■ Objectif 1: Dans l'article sur la fermeture d'Al-Badil, combien de jours Ahmad Abdel-Gawad a-t-il passés en détention ?
■ Objectif 2: Reproduisez fidèlement le passage de l'article sur Al-Badil qui va de « Les dernières heures » à « résume Ahmad Abdel-Gawad. », ces deux bornes comprises.

----- Extrait

Presse.
Mardi 7 le soir, dans la salle de rédaction d’Al-Badil, il y
avait du vague à l’âme. L’équipe préparait le dernier numéro
de ce quotidien indépendant. Le journal met la clé sous le
paillasson pour cause de manque d’argent, dans l’espoir de
se transformer en hebdomadaire. L’Hebdo a suivi ses moments
de dur bouclage.
Les dernières heures d’Al-Badil
«
Je ressens une profonde tristesse, comme si mon âme était en
train de quitter mon corps. Arrêter le quotidien Al-Badil
veut dire tout simplement mettre fin à ce beau rêve. C’est
avec les marginalisés et les plus démunis que j’ai choisi ma
place, leur tendre la main et les aider à s’exprimer
librement sans contrainte ni peur, malgré tous les obstacles
auxquels on devait faire face en quête de la vérité »,
résume Ahmad Abdel-Gawad.
Arrêté à Kafr Al-Cheikh, lors de la grève du 6 avril
(mouvement estudiantin), ce reporter qui couvrait
l’événement a passé trois jours en détention. De retour au
Caire, après avoir été libéré, il apprend en cours de route
que son journal de tendance gauche est en train de publier
son dernier numéro. « J’aurais préféré rester en prison que
d’apprendre cette mauvaise nouvelle », confie Abdel-Gawad,
tout en poursuivant qu’au cours de sa carrière de 20 ans
dans la presse écrite, son passage à Al-Badil s’avère être
la meilleure phase de sa carrière, voire de toute sa vie. «
Pour la première fois, je pouvais m’exprimer librement, tout
en étant sûr que mon journal me soutiendrait en cas de
problème. Cet esprit de solidarité a toujours existé surtout
dans les moments difficiles, lorsque j’étais en détention ou
victime de violence dans les différentes batailles
journalistiques », avance-t-il.
Al-Badil, quotidien indépendant, ce slogan qui a toujours
accompagné ce journal, exprimant sa ligne éditoriale, va
disparaître du monde de la presse. Face à une crise
financière sans précédant, le journal n’a pu résister au
manque de financement. « Nous sommes le seul journal
indépendant à 100 %. Aucun responsable ou homme d’affaires
n’a réussi à casser notre volonté et personne n’a osé porter
atteinte à notre indépendance par son argent. On est fier de
faire faillite alors que nous gardons la tête haute »,
commente un autre journaliste d’Al-Badil.

----------
----- Listing fourni

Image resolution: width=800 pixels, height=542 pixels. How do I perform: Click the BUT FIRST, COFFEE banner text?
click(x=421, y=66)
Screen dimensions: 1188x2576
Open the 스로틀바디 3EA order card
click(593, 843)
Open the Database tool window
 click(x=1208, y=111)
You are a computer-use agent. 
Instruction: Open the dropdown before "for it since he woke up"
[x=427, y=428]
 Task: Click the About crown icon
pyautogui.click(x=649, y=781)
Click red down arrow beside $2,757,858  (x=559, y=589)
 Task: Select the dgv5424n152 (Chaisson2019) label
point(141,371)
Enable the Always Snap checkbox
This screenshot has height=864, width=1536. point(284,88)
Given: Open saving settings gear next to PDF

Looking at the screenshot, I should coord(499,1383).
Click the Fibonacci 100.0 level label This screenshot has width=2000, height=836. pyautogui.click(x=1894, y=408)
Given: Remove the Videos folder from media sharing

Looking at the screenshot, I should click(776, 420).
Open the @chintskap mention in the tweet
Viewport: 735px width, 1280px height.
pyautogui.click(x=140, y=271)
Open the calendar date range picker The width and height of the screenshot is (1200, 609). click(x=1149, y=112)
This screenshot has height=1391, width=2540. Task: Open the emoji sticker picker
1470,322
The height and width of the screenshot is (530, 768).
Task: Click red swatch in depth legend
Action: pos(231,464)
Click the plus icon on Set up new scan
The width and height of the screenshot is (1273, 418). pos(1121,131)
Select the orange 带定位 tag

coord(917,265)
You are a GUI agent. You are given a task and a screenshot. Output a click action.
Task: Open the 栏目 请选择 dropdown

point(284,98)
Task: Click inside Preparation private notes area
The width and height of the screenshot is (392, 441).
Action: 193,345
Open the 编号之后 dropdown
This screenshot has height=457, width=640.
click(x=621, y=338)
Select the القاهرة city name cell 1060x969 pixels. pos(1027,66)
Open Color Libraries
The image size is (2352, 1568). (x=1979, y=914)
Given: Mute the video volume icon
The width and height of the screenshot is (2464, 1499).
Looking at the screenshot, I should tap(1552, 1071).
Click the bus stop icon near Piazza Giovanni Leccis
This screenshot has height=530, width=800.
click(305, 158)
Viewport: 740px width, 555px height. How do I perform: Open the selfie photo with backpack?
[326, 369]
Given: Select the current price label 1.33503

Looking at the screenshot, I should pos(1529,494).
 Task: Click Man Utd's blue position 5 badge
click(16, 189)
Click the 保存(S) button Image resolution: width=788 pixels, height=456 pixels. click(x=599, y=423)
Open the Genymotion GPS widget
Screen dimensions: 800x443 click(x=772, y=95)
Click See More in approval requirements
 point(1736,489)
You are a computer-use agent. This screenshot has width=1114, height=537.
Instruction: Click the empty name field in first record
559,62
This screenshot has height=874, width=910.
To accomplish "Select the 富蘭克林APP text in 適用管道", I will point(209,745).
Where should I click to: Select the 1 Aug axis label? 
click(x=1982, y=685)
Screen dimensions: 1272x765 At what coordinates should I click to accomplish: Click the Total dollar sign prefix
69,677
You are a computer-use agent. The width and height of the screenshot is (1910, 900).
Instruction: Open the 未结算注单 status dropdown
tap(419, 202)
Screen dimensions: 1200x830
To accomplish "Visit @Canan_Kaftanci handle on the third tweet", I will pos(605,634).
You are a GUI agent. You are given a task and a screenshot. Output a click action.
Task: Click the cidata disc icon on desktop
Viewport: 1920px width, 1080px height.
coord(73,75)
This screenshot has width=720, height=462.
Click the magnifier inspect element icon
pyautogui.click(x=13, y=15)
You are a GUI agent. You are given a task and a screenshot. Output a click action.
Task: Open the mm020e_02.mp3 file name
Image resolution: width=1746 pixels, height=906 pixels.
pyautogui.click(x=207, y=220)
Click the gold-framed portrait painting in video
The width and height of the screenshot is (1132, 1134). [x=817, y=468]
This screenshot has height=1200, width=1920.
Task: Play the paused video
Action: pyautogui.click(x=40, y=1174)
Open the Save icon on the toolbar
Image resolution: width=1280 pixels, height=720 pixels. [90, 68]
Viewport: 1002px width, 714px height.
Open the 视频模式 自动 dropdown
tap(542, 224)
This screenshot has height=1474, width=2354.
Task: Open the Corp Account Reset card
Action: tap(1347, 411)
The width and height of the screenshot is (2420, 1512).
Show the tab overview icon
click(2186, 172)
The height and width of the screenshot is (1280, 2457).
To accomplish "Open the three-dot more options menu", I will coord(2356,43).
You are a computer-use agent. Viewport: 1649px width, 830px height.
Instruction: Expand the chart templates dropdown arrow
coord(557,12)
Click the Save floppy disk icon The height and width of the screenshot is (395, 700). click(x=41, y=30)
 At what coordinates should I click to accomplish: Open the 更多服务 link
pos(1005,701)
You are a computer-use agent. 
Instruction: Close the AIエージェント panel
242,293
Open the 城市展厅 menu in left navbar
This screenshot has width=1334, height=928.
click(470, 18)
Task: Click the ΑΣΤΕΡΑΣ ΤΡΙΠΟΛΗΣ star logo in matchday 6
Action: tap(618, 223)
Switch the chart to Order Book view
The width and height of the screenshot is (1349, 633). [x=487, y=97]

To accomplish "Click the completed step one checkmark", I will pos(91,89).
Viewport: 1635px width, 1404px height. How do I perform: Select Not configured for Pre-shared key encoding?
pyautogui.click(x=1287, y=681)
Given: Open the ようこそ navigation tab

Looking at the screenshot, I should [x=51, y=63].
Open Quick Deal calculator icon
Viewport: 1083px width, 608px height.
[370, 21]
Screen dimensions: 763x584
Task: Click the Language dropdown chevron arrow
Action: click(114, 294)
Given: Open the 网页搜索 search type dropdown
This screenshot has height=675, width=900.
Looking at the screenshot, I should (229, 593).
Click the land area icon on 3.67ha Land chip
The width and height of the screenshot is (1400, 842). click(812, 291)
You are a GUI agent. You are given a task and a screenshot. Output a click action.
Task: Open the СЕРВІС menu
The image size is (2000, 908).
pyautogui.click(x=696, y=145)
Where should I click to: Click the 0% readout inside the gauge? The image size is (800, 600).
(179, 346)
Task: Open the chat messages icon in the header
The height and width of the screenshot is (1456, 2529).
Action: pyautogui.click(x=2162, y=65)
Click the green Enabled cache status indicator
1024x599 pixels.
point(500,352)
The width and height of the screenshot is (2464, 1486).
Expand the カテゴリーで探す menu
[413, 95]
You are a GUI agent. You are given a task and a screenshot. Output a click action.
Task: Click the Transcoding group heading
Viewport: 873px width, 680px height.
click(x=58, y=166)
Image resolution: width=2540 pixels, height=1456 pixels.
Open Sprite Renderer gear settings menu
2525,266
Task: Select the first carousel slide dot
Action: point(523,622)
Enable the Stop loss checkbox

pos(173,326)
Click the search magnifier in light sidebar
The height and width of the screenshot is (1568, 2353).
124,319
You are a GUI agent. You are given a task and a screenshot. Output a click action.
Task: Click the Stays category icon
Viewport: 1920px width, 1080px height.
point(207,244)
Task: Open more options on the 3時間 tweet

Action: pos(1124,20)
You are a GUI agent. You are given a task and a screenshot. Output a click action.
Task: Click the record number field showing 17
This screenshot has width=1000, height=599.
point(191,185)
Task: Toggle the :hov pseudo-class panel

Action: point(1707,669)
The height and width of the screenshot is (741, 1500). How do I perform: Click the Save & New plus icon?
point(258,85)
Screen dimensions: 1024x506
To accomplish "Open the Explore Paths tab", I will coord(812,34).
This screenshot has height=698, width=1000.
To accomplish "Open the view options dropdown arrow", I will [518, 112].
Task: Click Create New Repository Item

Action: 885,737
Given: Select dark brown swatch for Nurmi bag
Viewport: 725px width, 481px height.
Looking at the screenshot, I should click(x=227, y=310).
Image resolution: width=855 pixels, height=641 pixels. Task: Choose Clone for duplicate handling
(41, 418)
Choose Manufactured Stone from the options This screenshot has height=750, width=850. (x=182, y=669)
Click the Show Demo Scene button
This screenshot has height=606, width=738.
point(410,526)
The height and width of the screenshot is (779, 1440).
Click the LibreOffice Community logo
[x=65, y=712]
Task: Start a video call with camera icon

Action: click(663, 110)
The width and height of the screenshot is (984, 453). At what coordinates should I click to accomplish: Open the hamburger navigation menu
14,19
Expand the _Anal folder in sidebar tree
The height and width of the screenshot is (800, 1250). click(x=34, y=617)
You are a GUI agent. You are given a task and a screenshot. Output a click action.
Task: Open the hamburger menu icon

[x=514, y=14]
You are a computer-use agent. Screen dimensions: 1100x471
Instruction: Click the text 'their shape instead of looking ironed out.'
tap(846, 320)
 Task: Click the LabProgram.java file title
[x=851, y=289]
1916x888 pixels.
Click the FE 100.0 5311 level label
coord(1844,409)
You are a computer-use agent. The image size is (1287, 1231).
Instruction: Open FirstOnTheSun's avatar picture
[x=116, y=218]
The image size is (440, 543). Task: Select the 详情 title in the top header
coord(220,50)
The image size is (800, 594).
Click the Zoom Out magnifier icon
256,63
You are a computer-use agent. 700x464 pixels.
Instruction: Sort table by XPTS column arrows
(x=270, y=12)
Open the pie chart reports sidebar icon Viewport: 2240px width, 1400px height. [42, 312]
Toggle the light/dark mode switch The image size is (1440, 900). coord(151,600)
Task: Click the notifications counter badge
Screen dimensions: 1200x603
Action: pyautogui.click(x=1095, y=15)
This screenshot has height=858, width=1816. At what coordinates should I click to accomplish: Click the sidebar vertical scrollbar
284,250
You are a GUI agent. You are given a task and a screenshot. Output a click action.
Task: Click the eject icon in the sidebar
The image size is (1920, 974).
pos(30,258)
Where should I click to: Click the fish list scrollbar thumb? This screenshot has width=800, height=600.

----------

■ Bonne réponse 1: Trois jours.

■ Bonne réponse 2:
Les dernières heures d’Al-Badil
«
Je ressens une profonde tristesse, comme si mon âme était en
train de quitter mon corps. Arrêter le quotidien Al-Badil
veut dire tout simplement mettre fin à ce beau rêve. C’est
avec les marginalisés et les plus démunis que j’ai choisi ma
place, leur tendre la main et les aider à s’exprimer
librement sans contrainte ni peur, malgré tous les obstacles
auxquels on devait faire face en quête de la vérité »,
résume Ahmad Abdel-Gawad.